Anya mulai ragu. Apakah sensornya benar-benar berfungsi? Atau hanya sugesti yang membuatnya melihat sesuatu yang sebenarnya tidak ada? Dia selama ini memang mengagumi Rio dari jauh. Mungkin karena itu sensornya memberikan pembacaan yang bias.

"Anya, saya mau jujur," kata Rio, suaranya sedikit gugup. "Saya sudah lama memperhatikan kamu. Kamu sangat inspiratif."

Sensornya berkedip merah! Merah berarti: "Ketertarikan yang kuat dan mutual." Anya terkejut.

"Rio…" Anya tak tahu harus berkata apa. Dia selalu menganggap Rio sebagai teman, rekan kerja yang menyenangkan. Apakah dia siap untuk lebih?

Tiba-tiba, seorang wanita berambut merah menghampiri mereka. "Rio, sayang! Maaf aku telat." Wanita itu mencium pipi Rio.

Sensor Anya langsung mati. Layarnya menjadi gelap.

"Anya, kenalkan ini Laras, pacarku," kata Rio sambil tersenyum. Anya tersenyum getir. Tentu saja.

Anya pamit dengan alasan ada pekerjaan mendesak. Dia berjalan keluar dari kafe, merasa bodoh dan kecewa. Sensor Kehangatan gagal total. Atau mungkin, terlalu jujur.

Malam itu, Anya duduk di depan laptopnya, menatap kode program Sensor Kehangatan. Dia ingin menghapusnya, melupakan semua ini. Tapi ada sesuatu yang menahannya.

Dia membuka log data dari sensor tersebut. Dia menelusuri setiap kedipan, setiap warna yang muncul. Dia melihat bahwa sebelum Rio datang, sensornya berkedip biru selama beberapa detik. Biru? Dia lupa memasukkan warna biru dalam panduannya.

Anya mencari tahu arti warna biru dalam dokumentasi awal proyeknya. Biru berarti: "Kehadiran emosi yang tulus, namun tersembunyi."

Anya terdiam. Siapa yang memancarkan emosi tersembunyi itu? Dia memutar ulang kejadian di kafe dalam benaknya. Dia ingat seorang pria yang duduk di sudut, diam-diam memperhatikannya. Pria itu adalah Evan, kepala tim AI DevCorp, mentornya.

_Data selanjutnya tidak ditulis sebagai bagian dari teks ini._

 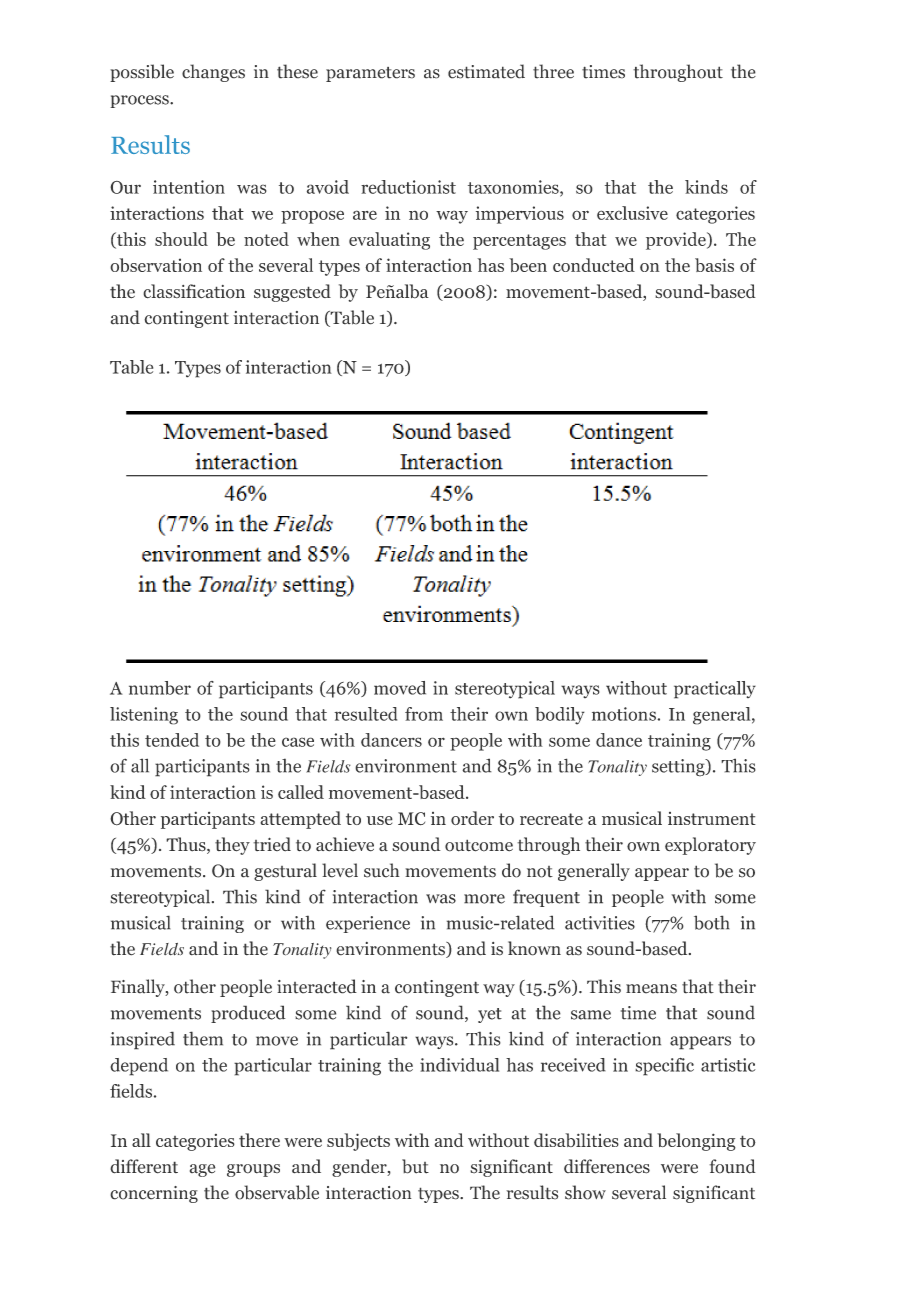 I want to click on different, so click(x=144, y=1166).
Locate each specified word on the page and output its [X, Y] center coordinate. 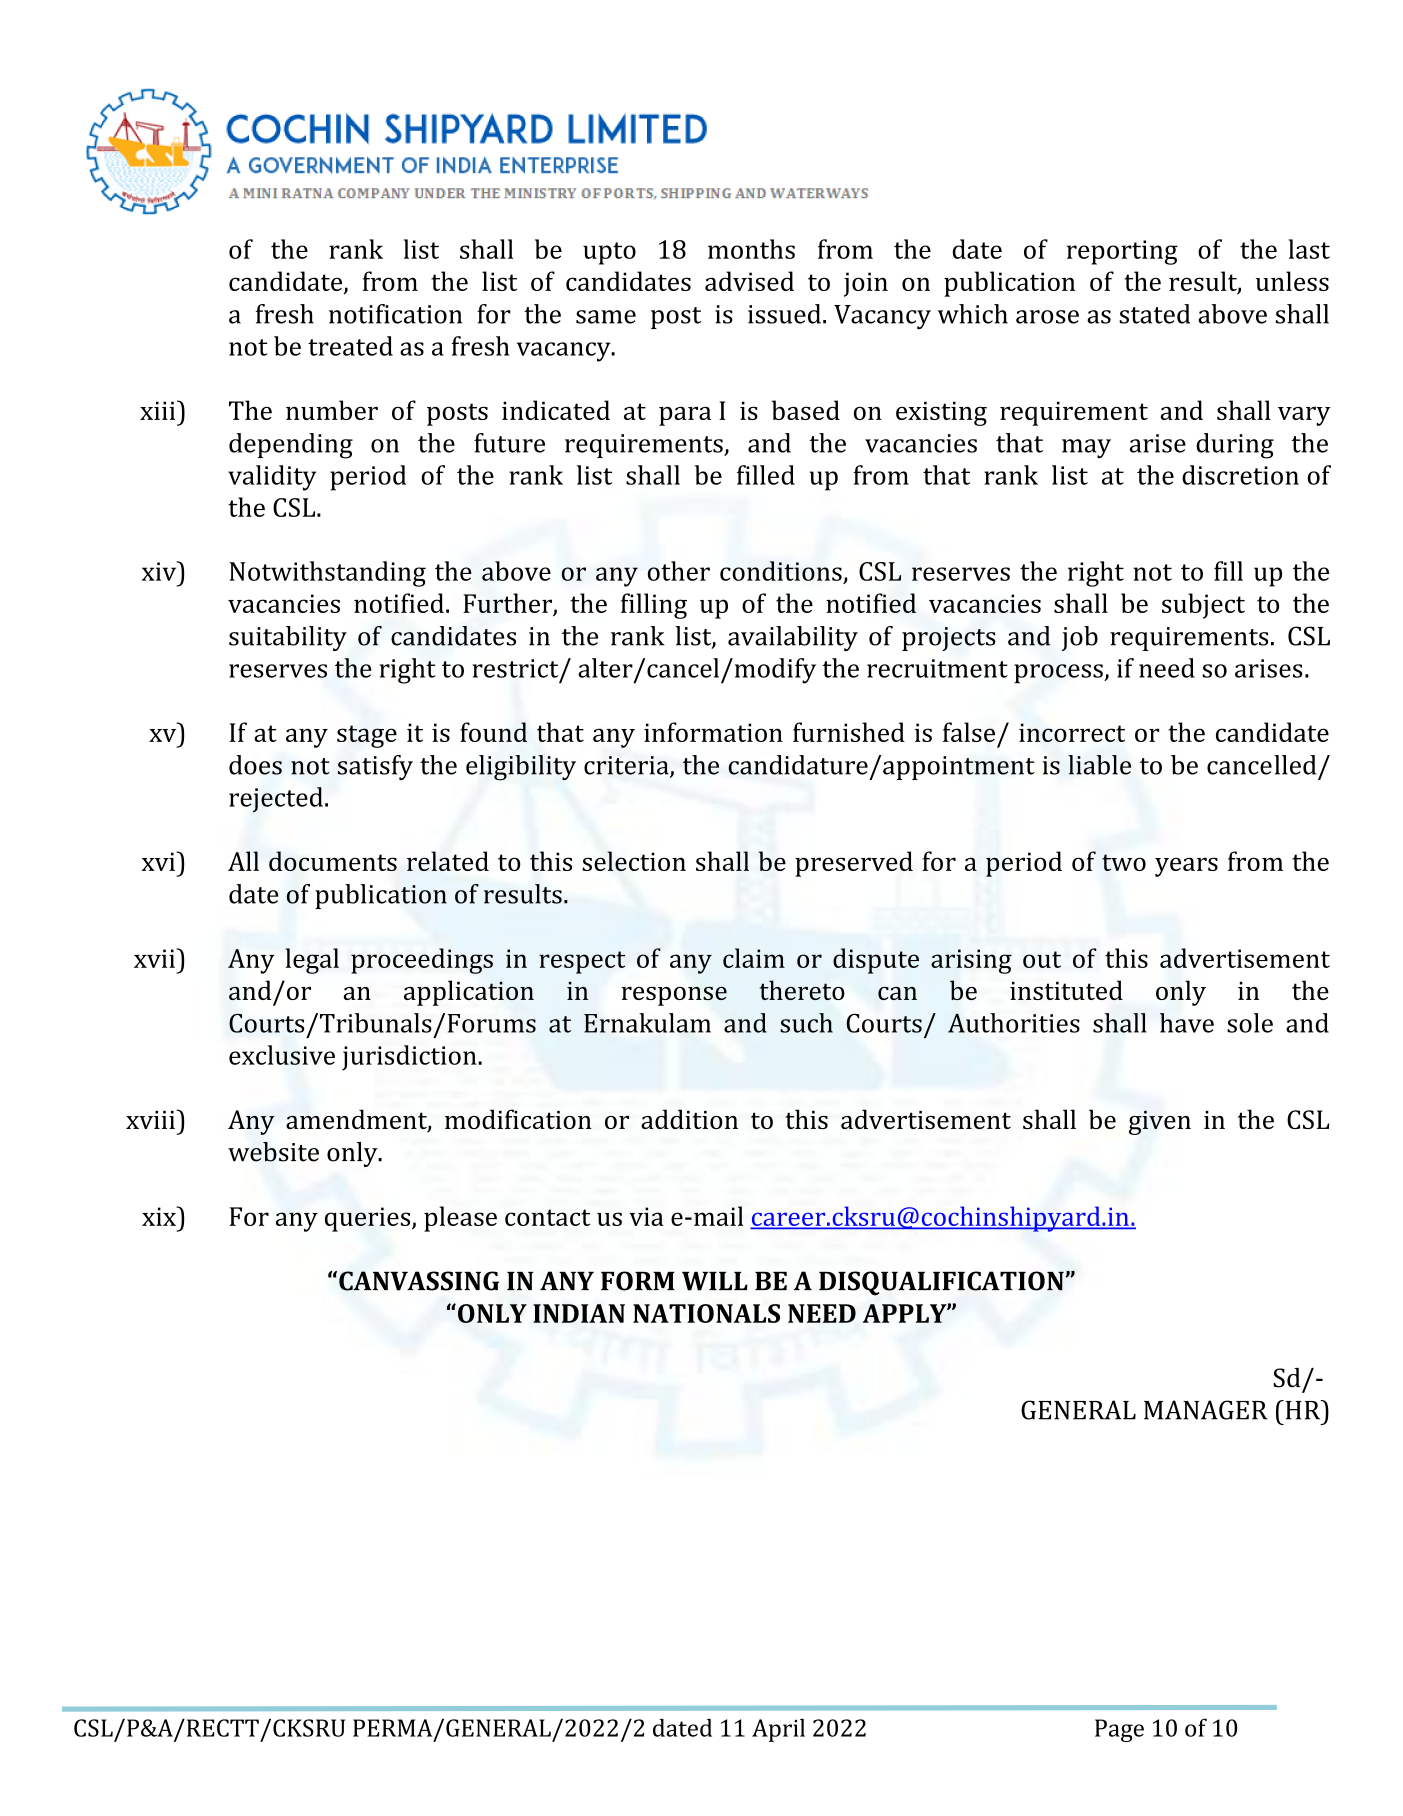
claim [754, 958]
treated [350, 346]
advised [749, 281]
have [1187, 1023]
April [778, 1730]
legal [312, 961]
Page [1119, 1730]
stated [1154, 314]
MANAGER [1206, 1410]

Evan selalu mendukungnya, mendorongnya untuk terus mengembangkan Sensor Kehangatan. Dia selalu ada untuk membantunya memecahkan masalah, memberikan nasihat, dan bahkan mentraktirnya kopi. Anya selama ini menganggap Evan sebagai teman, mentor, sosok kakak. Tapi mungkinkah ada sesuatu yang lebih?

Anya memutuskan untuk menemui Evan. Dia tahu ini gila, tapi dia butuh jawaban. Dia mengirim pesan singkat, "Bisa bicara sebentar? Penting."

Beberapa menit kemudian, Anya berdiri di depan pintu apartemen Evan. Jantungnya berdebar lebih kencang dari saat Sensor Kehangatan berkedip merah.

Evan membukakan pintu. Dia tampak terkejut melihat Anya. "Anya? Ada apa?"

Anya menarik napas dalam-dalam. "Aku tahu kamu menyukaiku, Evan."

Evan terdiam. Wajahnya memerah. "Anya, aku…"

"Sensor Kehangatan mendeteksinya," kata Anya. "Sebelum Rio datang, sensornya berkedip biru. Itu berarti emosi yang tulus, tapi tersembunyi. Itu kamu, kan?"

Evan menghela napas. "Ya, Anya. Itu aku. Aku sudah lama menyukaimu. Tapi aku tahu kamu sangat fokus pada pekerjaanmu, dan aku tidak ingin merusak segalanya."

Anya tersenyum. "Kamu tidak merusak apa pun, Evan. Kamu justru menyelamatkanku."

Mereka berdua tertawa. Anya melangkah masuk ke apartemen Evan. Sensor Kehangatan mungkin gagal mendeteksi cinta di udara secara akurat, tapi itu membantunya menemukan cinta yang selama ini tersembunyi di dekatnya. Terkadang, teknologi hanya perlu mendorong kita untuk membuka mata dan melihat apa yang sebenarnya ada di depan kita. Cinta tidak selalu membutuhkan algoritma yang rumit, kadang hanya perlu keberanian untuk mengakui dan merasakannya.